___ DATA FOR THE TASK ___

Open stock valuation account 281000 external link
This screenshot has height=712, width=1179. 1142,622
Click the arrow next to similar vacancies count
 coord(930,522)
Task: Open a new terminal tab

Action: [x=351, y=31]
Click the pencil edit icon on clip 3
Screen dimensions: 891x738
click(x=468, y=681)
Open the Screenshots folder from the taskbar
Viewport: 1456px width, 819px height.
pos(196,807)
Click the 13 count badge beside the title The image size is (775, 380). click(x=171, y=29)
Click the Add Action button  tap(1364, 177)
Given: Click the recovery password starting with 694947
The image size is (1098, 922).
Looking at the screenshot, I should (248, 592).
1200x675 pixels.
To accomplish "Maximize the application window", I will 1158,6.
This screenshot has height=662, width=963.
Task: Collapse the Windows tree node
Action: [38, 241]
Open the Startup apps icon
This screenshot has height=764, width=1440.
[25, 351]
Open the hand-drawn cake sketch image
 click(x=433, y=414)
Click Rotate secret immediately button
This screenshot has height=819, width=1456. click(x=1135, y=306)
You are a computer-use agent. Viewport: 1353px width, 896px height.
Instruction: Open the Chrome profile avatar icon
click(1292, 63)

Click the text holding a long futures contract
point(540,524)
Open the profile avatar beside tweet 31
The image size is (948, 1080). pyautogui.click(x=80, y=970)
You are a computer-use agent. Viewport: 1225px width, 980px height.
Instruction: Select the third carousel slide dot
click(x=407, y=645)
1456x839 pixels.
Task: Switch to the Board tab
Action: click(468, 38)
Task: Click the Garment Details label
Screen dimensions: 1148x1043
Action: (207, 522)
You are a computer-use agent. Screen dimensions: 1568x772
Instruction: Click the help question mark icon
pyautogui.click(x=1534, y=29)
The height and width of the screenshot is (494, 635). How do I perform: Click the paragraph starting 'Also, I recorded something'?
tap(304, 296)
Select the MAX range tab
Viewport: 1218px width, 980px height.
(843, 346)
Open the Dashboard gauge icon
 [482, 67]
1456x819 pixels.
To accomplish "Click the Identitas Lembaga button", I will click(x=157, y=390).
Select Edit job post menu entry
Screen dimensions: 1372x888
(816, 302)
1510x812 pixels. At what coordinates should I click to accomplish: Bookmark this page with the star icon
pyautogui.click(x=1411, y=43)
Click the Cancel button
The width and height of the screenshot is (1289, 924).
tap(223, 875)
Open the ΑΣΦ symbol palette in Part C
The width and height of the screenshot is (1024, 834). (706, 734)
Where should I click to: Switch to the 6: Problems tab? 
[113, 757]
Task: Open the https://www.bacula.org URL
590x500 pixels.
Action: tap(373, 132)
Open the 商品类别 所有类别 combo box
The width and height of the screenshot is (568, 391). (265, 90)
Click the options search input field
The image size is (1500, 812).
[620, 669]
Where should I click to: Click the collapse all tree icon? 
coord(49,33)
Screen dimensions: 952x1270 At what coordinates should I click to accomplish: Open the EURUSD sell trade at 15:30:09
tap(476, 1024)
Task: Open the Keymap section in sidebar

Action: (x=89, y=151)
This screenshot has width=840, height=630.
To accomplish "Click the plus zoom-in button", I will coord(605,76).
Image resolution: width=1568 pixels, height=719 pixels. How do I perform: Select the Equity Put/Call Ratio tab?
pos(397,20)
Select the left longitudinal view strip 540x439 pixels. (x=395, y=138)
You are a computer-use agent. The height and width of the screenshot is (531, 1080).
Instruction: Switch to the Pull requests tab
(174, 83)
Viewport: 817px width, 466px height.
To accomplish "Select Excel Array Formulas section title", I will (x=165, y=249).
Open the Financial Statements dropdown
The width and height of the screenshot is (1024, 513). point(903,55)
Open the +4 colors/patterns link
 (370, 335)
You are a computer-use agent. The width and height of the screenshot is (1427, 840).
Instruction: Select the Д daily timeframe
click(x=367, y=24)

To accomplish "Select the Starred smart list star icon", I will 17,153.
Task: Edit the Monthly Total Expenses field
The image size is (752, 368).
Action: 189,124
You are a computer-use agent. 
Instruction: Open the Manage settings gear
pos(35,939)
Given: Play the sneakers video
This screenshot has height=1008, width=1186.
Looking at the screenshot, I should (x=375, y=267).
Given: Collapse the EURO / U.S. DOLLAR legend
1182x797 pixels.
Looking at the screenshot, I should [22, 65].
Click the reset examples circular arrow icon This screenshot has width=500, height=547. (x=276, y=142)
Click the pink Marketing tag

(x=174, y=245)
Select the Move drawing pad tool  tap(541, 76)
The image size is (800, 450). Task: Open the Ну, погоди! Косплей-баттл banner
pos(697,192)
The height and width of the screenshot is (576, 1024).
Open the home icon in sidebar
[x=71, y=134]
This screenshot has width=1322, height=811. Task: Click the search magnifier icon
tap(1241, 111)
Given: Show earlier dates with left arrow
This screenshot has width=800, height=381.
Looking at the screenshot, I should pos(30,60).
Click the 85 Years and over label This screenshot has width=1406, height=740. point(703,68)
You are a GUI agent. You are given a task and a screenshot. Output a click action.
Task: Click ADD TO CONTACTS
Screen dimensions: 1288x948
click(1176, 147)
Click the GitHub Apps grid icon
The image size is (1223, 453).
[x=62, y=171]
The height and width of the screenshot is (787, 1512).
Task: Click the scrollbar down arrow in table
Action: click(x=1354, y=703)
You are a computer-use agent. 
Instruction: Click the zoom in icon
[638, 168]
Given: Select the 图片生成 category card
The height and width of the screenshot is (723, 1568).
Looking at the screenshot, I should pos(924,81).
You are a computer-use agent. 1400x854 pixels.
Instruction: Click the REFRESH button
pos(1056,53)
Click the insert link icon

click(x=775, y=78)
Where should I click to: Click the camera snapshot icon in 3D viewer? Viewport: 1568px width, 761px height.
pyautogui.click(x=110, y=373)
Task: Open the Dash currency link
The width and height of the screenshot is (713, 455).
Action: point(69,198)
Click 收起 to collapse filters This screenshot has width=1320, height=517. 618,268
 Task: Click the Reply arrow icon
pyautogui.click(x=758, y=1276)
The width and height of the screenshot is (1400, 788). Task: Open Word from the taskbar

___

■ YOUR INSTRUCTIONS
Format all of the data above as a numbered list, leaving out the blank lines.

■ THE COMPLETED TASK
1. Open stock valuation account 281000 external link
2. This screenshot has height=712, width=1179. 1142,622
3. Click the arrow next to similar vacancies count
4.  coord(930,522)
5. Task: Open a new terminal tab
6. Action: [x=351, y=31]
7. Click the pencil edit icon on clip 3
8. Screen dimensions: 891x738
9. click(x=468, y=681)
10. Open the Screenshots folder from the taskbar
11. Viewport: 1456px width, 819px height.
12. pos(196,807)
13. Click the 13 count badge beside the title The image size is (775, 380). click(x=171, y=29)
14. Click the Add Action button  tap(1364, 177)
15. Given: Click the recovery password starting with 694947
16. The image size is (1098, 922).
17. Looking at the screenshot, I should (248, 592).
18. 1200x675 pixels.
19. To accomplish "Maximize the application window", I will 1158,6.
20. This screenshot has height=662, width=963.
21. Task: Collapse the Windows tree node
22. Action: [38, 241]
23. Open the Startup apps icon
24. This screenshot has height=764, width=1440.
25. [25, 351]
26. Open the hand-drawn cake sketch image
27.  click(x=433, y=414)
28. Click Rotate secret immediately button
29. This screenshot has height=819, width=1456. click(x=1135, y=306)
30. You are a computer-use agent. Viewport: 1353px width, 896px height.
31. Instruction: Open the Chrome profile avatar icon
32. click(1292, 63)
33. Click the text holding a long futures contract
34. point(540,524)
35. Open the profile avatar beside tweet 31
36. The image size is (948, 1080). pyautogui.click(x=80, y=970)
37. You are a computer-use agent. Viewport: 1225px width, 980px height.
38. Instruction: Select the third carousel slide dot
39. click(x=407, y=645)
40. 1456x839 pixels.
41. Task: Switch to the Board tab
42. Action: click(468, 38)
43. Task: Click the Garment Details label
44. Screen dimensions: 1148x1043
45. Action: (207, 522)
46. You are a computer-use agent. Screen dimensions: 1568x772
47. Instruction: Click the help question mark icon
48. pyautogui.click(x=1534, y=29)
49. The height and width of the screenshot is (494, 635). How do I perform: Click the paragraph starting 'Also, I recorded something'?
50. tap(304, 296)
51. Select the MAX range tab
52. Viewport: 1218px width, 980px height.
53. (843, 346)
54. Open the Dashboard gauge icon
55.  [482, 67]
56. 1456x819 pixels.
57. To accomplish "Click the Identitas Lembaga button", I will click(x=157, y=390).
58. Select Edit job post menu entry
59. Screen dimensions: 1372x888
60. (816, 302)
61. 1510x812 pixels. At what coordinates should I click to accomplish: Bookmark this page with the star icon
62. pyautogui.click(x=1411, y=43)
63. Click the Cancel button
64. The width and height of the screenshot is (1289, 924).
65. tap(223, 875)
66. Open the ΑΣΦ symbol palette in Part C
67. The width and height of the screenshot is (1024, 834). (706, 734)
68. Where should I click to: Switch to the 6: Problems tab? 
69. [113, 757]
70. Task: Open the https://www.bacula.org URL
71. 590x500 pixels.
72. Action: tap(373, 132)
73. Open the 商品类别 所有类别 combo box
74. The width and height of the screenshot is (568, 391). (265, 90)
75. Click the options search input field
76. The image size is (1500, 812).
77. [620, 669]
78. Where should I click to: Click the collapse all tree icon? 
79. coord(49,33)
80. Screen dimensions: 952x1270 At what coordinates should I click to accomplish: Open the EURUSD sell trade at 15:30:09
81. tap(476, 1024)
82. Task: Open the Keymap section in sidebar
83. Action: (x=89, y=151)
84. This screenshot has width=840, height=630.
85. To accomplish "Click the plus zoom-in button", I will coord(605,76).
86. Image resolution: width=1568 pixels, height=719 pixels. How do I perform: Select the Equity Put/Call Ratio tab?
87. pos(397,20)
88. Select the left longitudinal view strip 540x439 pixels. (x=395, y=138)
89. You are a computer-use agent. The height and width of the screenshot is (531, 1080).
90. Instruction: Switch to the Pull requests tab
91. (174, 83)
92. Viewport: 817px width, 466px height.
93. To accomplish "Select Excel Array Formulas section title", I will (x=165, y=249).
94. Open the Financial Statements dropdown
95. The width and height of the screenshot is (1024, 513). point(903,55)
96. Open the +4 colors/patterns link
97.  (370, 335)
98. You are a computer-use agent. The width and height of the screenshot is (1427, 840).
99. Instruction: Select the Д daily timeframe
100. click(x=367, y=24)
101. To accomplish "Select the Starred smart list star icon", I will 17,153.
102. Task: Edit the Monthly Total Expenses field
103. The image size is (752, 368).
104. Action: 189,124
105. You are a computer-use agent. 
106. Instruction: Open the Manage settings gear
107. pos(35,939)
108. Given: Play the sneakers video
109. This screenshot has height=1008, width=1186.
110. Looking at the screenshot, I should (x=375, y=267).
111. Given: Collapse the EURO / U.S. DOLLAR legend
112. 1182x797 pixels.
113. Looking at the screenshot, I should [22, 65].
114. Click the reset examples circular arrow icon This screenshot has width=500, height=547. (x=276, y=142)
115. Click the pink Marketing tag
116. (x=174, y=245)
117. Select the Move drawing pad tool  tap(541, 76)
118. The image size is (800, 450). Task: Open the Ну, погоди! Косплей-баттл banner
119. pos(697,192)
120. The height and width of the screenshot is (576, 1024).
121. Open the home icon in sidebar
122. [x=71, y=134]
123. This screenshot has width=1322, height=811. Task: Click the search magnifier icon
124. tap(1241, 111)
125. Given: Show earlier dates with left arrow
126. This screenshot has width=800, height=381.
127. Looking at the screenshot, I should pos(30,60).
128. Click the 85 Years and over label This screenshot has width=1406, height=740. point(703,68)
129. You are a GUI agent. You are given a task and a screenshot. Output a click action.
130. Task: Click ADD TO CONTACTS
131. Screen dimensions: 1288x948
132. click(1176, 147)
133. Click the GitHub Apps grid icon
134. The image size is (1223, 453).
135. [x=62, y=171]
136. The height and width of the screenshot is (787, 1512).
137. Task: Click the scrollbar down arrow in table
138. Action: click(x=1354, y=703)
139. You are a computer-use agent. 
140. Instruction: Click the zoom in icon
141. [638, 168]
142. Given: Select the 图片生成 category card
143. The height and width of the screenshot is (723, 1568).
144. Looking at the screenshot, I should pos(924,81).
145. You are a computer-use agent. 1400x854 pixels.
146. Instruction: Click the REFRESH button
147. pos(1056,53)
148. Click the insert link icon
149. click(x=775, y=78)
150. Where should I click to: Click the camera snapshot icon in 3D viewer? Viewport: 1568px width, 761px height.
151. pyautogui.click(x=110, y=373)
152. Task: Open the Dash currency link
153. The width and height of the screenshot is (713, 455).
154. Action: point(69,198)
155. Click 收起 to collapse filters This screenshot has width=1320, height=517. 618,268
156.  Task: Click the Reply arrow icon
157. pyautogui.click(x=758, y=1276)
158. The width and height of the screenshot is (1400, 788). Task: Open Word from the taskbar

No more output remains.